▸ Supplied material:
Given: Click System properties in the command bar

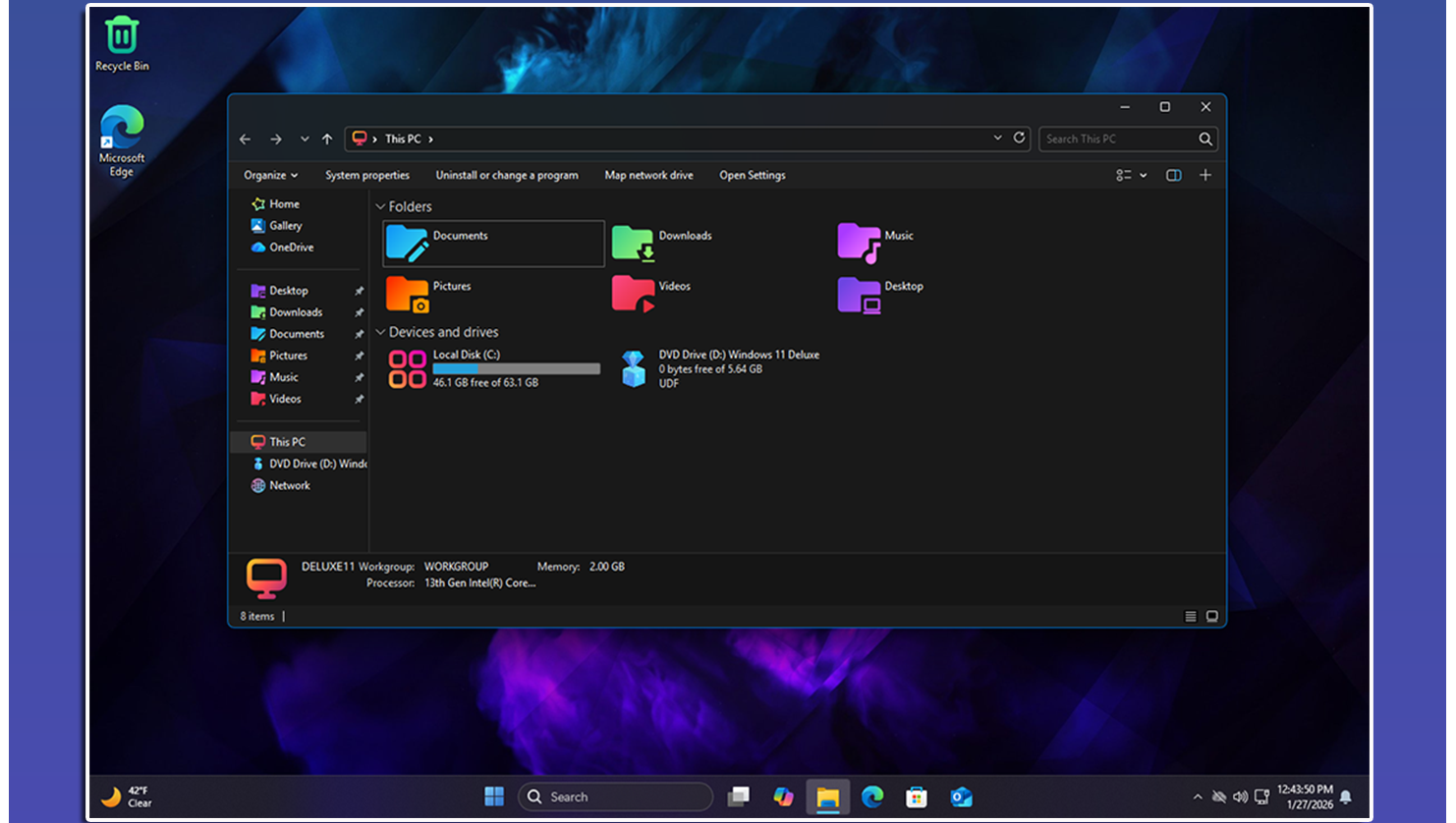Looking at the screenshot, I should (367, 176).
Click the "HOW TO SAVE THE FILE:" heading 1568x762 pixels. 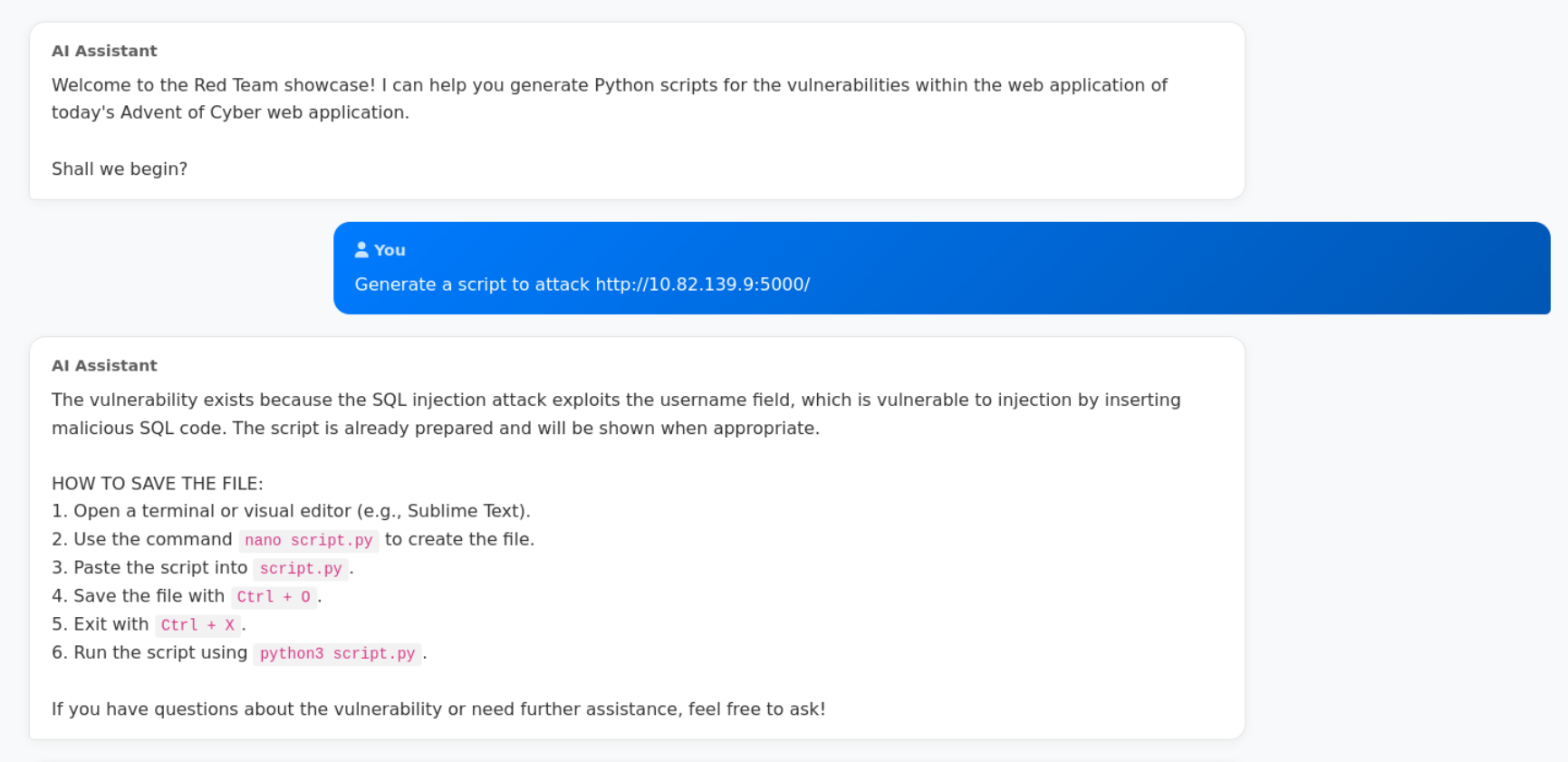pos(158,484)
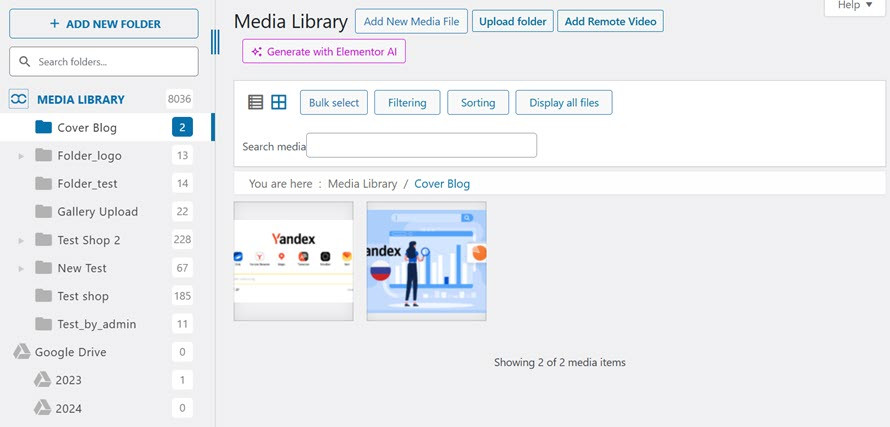Click the 2023 Drive folder icon
This screenshot has height=427, width=890.
[x=43, y=380]
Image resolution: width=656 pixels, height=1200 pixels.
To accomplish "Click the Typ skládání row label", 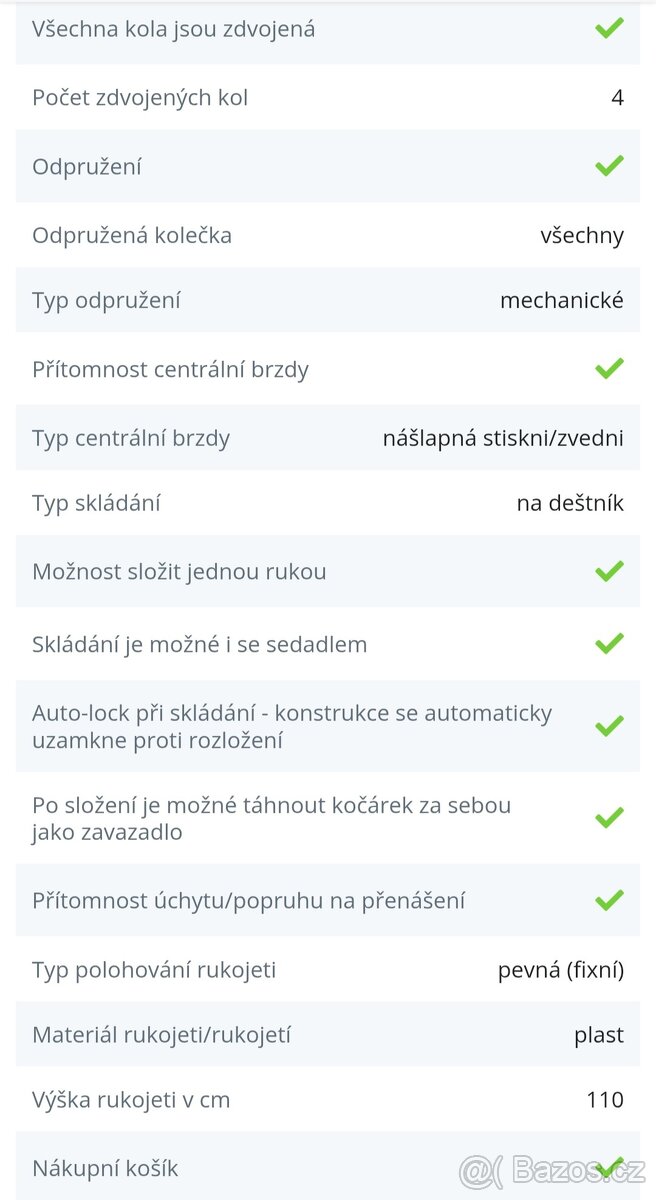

▸ Your instructions:
Beginning with the line that contains "Image resolution: width=656" and ending with the last line of the entries above, repeat each line exactly, but not the pictures.

▸ Response for this exercise:
Image resolution: width=656 pixels, height=1200 pixels.
To accomplish "Click the Typ skládání row label", 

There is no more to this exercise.